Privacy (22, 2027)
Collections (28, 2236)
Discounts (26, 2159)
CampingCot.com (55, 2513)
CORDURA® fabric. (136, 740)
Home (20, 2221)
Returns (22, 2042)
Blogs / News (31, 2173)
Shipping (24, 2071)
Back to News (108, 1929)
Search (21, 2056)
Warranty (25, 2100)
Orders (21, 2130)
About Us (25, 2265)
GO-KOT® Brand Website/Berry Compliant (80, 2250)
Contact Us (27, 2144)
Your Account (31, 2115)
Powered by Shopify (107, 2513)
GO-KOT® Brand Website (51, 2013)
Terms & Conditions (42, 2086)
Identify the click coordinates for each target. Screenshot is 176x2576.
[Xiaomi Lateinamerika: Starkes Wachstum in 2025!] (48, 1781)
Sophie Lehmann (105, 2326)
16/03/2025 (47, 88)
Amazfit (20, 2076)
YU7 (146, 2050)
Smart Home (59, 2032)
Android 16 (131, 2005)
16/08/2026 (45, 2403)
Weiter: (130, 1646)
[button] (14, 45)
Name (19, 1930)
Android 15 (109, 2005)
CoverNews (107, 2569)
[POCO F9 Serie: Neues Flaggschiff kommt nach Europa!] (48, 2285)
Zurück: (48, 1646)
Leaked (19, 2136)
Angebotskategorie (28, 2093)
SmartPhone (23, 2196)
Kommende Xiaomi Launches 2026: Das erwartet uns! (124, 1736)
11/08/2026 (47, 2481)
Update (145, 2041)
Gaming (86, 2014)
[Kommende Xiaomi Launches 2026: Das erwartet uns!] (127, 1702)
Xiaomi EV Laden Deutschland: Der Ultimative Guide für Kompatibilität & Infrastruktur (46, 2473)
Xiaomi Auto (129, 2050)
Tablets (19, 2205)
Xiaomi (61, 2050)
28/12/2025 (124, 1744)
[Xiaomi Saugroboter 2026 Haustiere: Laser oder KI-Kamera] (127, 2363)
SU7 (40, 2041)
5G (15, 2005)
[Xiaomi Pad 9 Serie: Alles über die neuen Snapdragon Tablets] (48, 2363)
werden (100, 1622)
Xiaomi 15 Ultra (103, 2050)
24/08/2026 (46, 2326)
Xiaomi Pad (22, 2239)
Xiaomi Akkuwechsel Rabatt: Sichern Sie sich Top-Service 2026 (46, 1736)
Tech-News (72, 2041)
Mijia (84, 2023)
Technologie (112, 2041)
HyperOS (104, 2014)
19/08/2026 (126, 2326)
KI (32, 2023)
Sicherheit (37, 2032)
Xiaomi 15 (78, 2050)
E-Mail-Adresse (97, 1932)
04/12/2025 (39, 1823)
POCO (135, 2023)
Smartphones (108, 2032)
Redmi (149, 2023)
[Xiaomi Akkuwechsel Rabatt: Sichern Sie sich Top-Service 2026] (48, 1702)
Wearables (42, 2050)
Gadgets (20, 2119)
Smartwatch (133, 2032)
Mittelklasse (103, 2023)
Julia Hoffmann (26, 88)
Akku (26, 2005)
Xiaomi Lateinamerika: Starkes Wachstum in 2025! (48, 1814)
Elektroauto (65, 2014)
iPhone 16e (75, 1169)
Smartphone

Task to complete: Gather all lines from the records above in which "Wachstum" appears.

Response box:
[Xiaomi Lateinamerika: Starkes Wachstum in 2025!] (48, 1781)
Xiaomi Lateinamerika: Starkes Wachstum in 2025! (48, 1814)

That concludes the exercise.